I think a lot of you are missing the point. If the Defender had been updated and new models brought out every 10 years as they have with just about all other well established models (911, Golf, Range Rover etc) then I am convinced the new Defender would look significantly less like the original Land Rover series or Defender than this one does. The Defender as we have got to know it has been around almost totally unchanged for 40 years. So I think under those circumstances they have done a great job.
I have a old type Defender which I really adore and plan to keep a very long time. But when the time is right and these new Defenders are in the used car market at 3 years old, I shall eagerly swap our Freelander 2 (our every day car) for one of these. I'm delighted it has been built. I'm perfectly happy they will be bought new by the rich who will look after them and keep them on the tarmac so that when I can afford one they will be in pristine condition too.

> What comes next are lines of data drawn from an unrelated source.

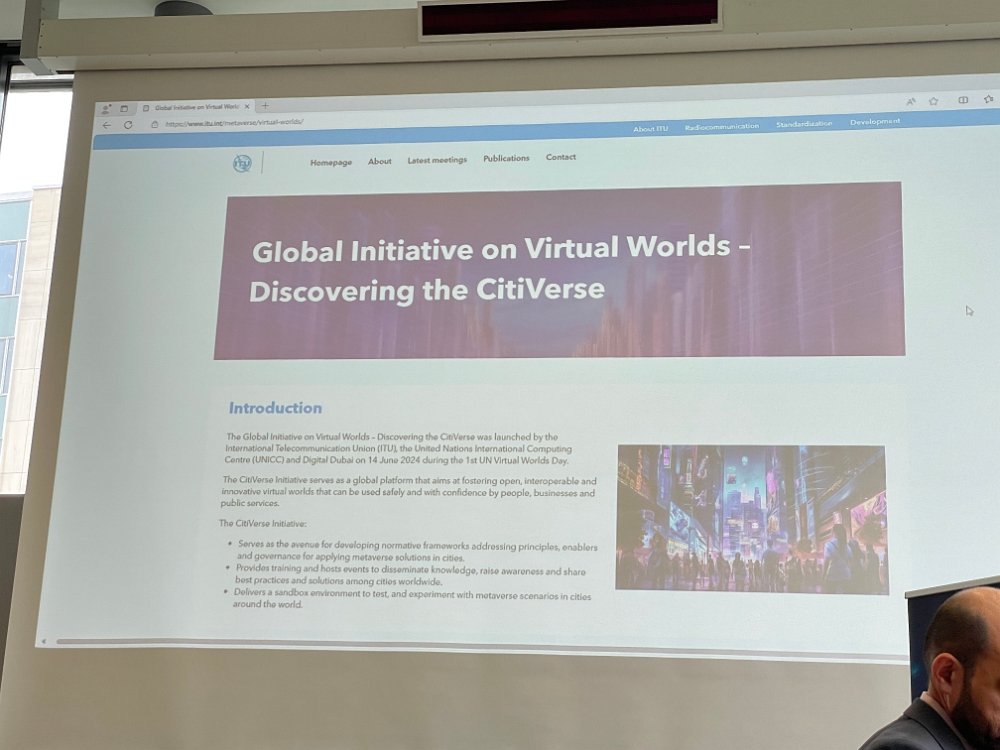Click the Read aloud icon in address bar
1000x750 pixels.
point(911,101)
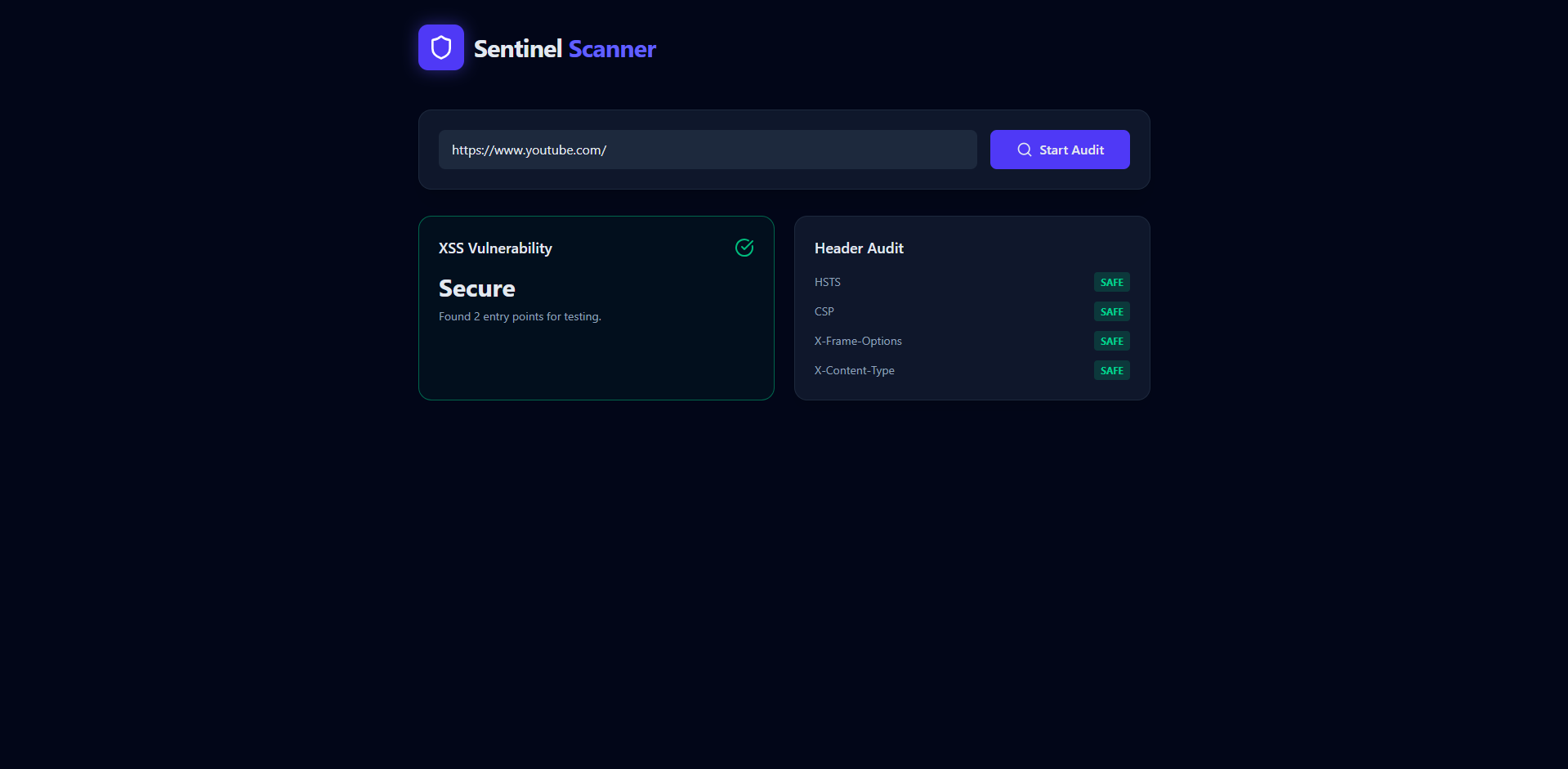1568x769 pixels.
Task: Click the SAFE badge beside X-Content-Type
Action: (1111, 370)
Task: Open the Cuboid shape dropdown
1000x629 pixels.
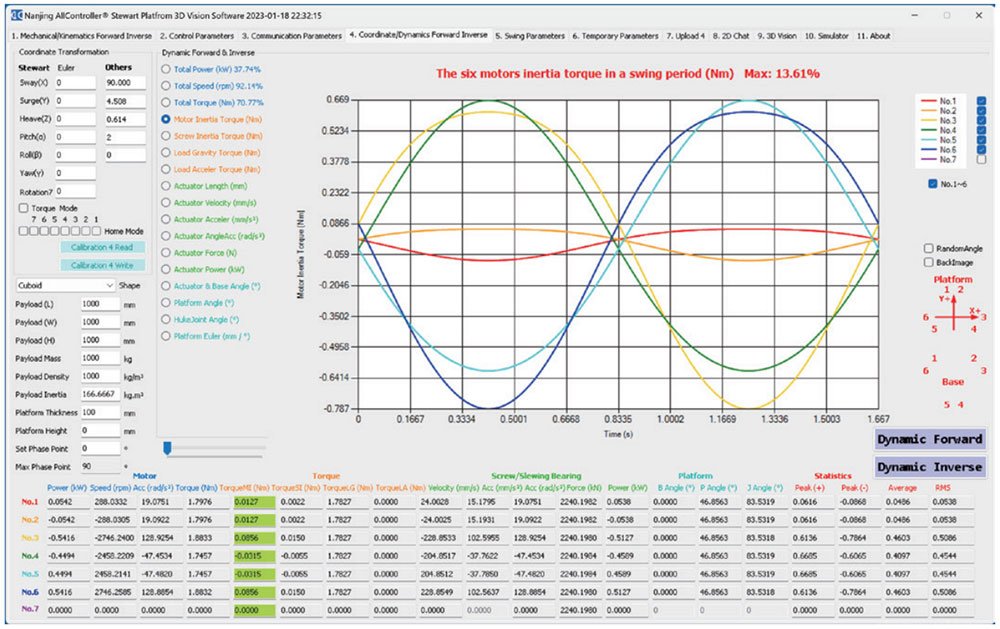Action: (x=63, y=284)
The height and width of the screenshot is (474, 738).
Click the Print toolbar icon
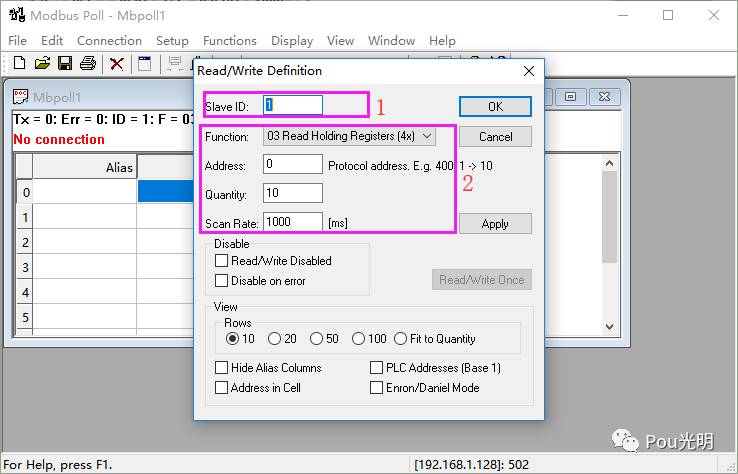tap(88, 64)
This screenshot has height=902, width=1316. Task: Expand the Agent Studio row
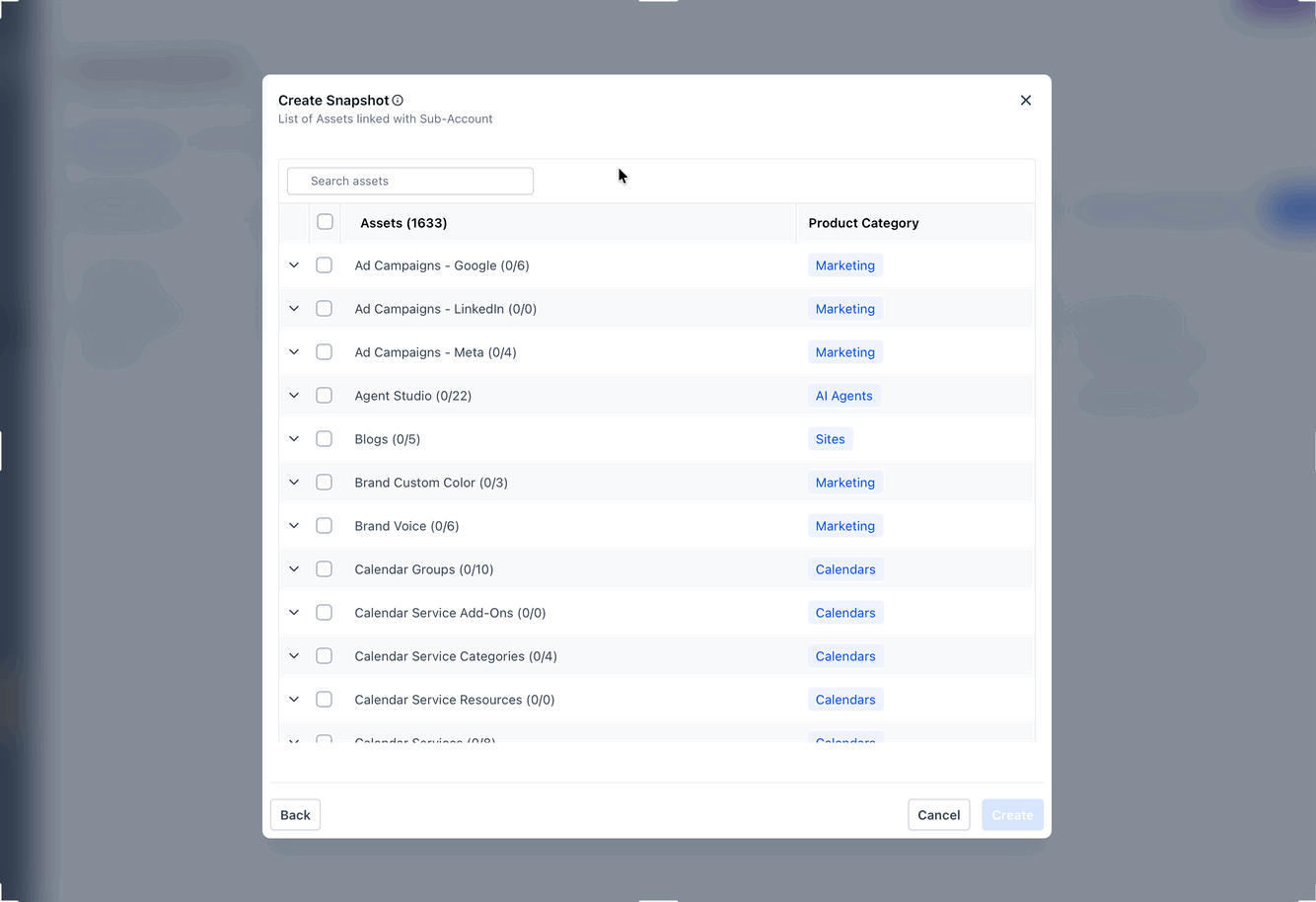tap(294, 396)
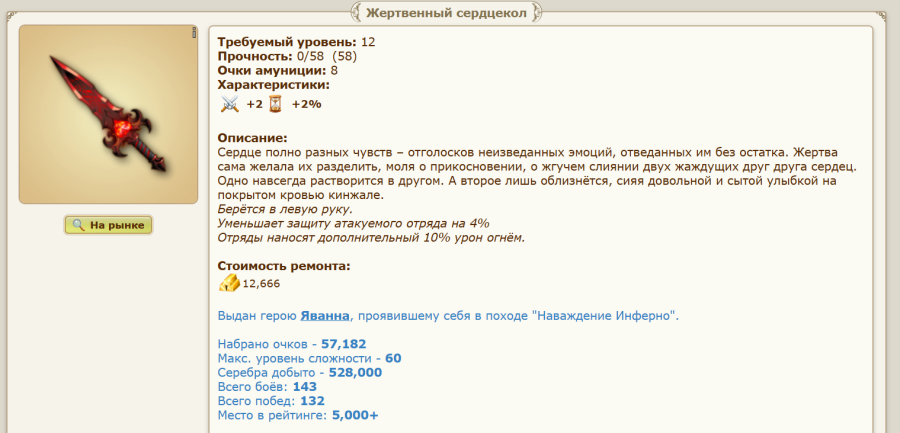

As for electrical gremlins - we've been buying Land Rovers for decades. Always around 3 years old and keeping them for about 5 years. Hardly ever have had any issues with any of them. I think they get a bad press. This is a BRITISH car company and its about time us Brits support them like the French do with their manufacturers and the Germans do with theirs and the Spanish do with theirs!
As for the new Defender being too technically advanced - Yes if you compare it to the old Defender there is a vast difference. But these are ones who will be competing with the sales of the Porche Macan and offerings from VW, Audi etc as well as other Range Rover and Land Rover Products. As the article made very clear, if you are looking for a work horse Defender to replace your original Defender then you will buy the Commercial version which isn't available yet. This is going to be stripped out with Leaf Spring suspension. So all that electrical wizardry you are so worried about won't be in it any.
JLR and technology have been
JLR and technology have been strangers up to now. If the satnav doesn't take you off at motorway junctions and immediately back on again, they have indeed made progress!
You have to worry though about all this electronic wizardry in an off-road vehicle. Will it stand the test of time and can the battery cope with it (another JLR weakness).
The Range Rover, which uses some of this tech, is pretty unrelaible and they rarely go off-road.
Summary: if you can get past
Summary: if you can get past the looks, it is a great off-roader/SUV. For old-timers it seems insurmountable. Maybe the new generation can get past it.